▶ [Working data]
--------
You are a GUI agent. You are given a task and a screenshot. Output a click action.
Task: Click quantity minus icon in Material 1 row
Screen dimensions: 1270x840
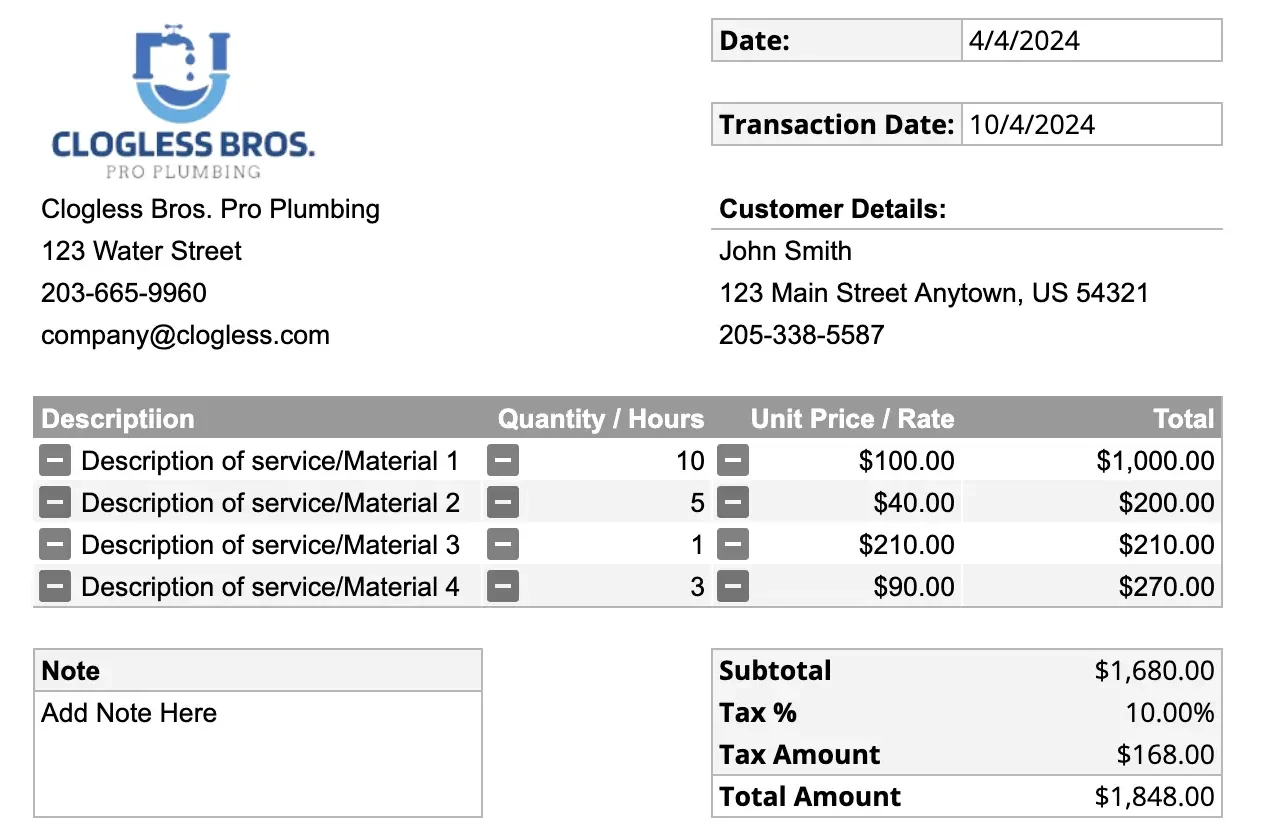coord(503,461)
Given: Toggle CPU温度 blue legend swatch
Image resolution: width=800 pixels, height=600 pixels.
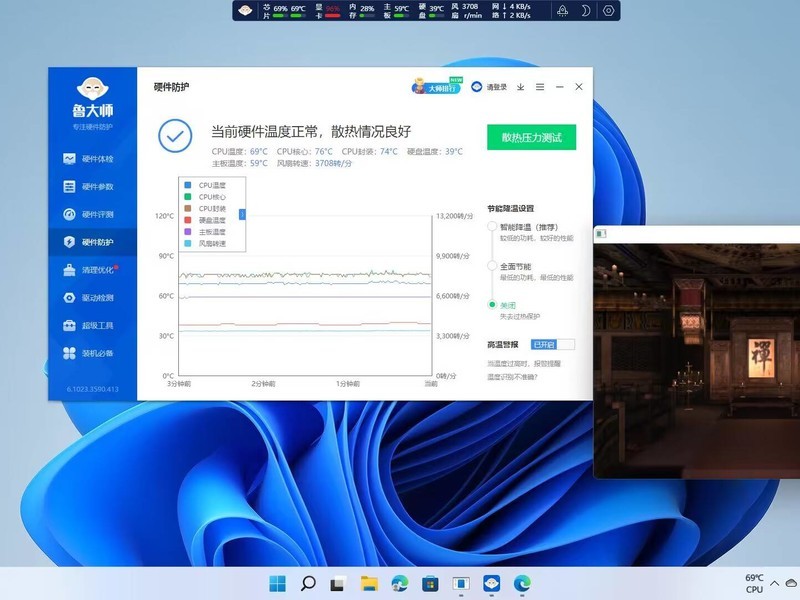Looking at the screenshot, I should click(188, 185).
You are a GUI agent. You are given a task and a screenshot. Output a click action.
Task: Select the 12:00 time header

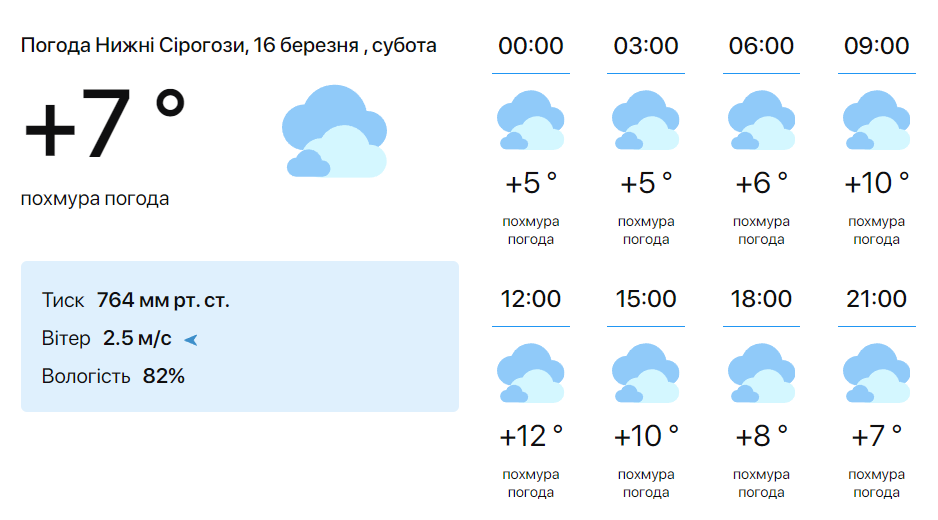(531, 299)
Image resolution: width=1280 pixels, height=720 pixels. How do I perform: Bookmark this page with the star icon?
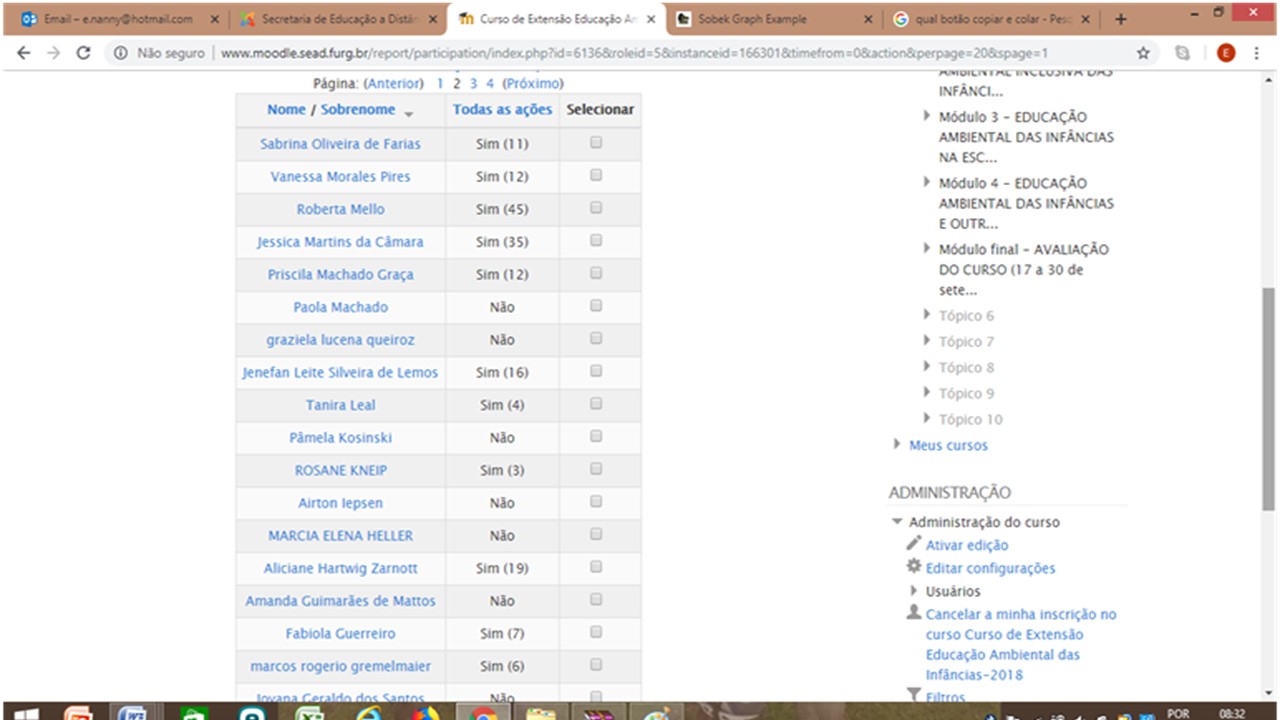pos(1143,53)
--------
▶ [Your objective] With the pictures omitted, write out exactly the lines from the one that contains "Image resolution: width=1280" through the final line of the material above, both ends included.

▶ [Answer box]
Image resolution: width=1280 pixels, height=720 pixels. How do I perform: Bookmark this page with the star icon?
pos(1143,53)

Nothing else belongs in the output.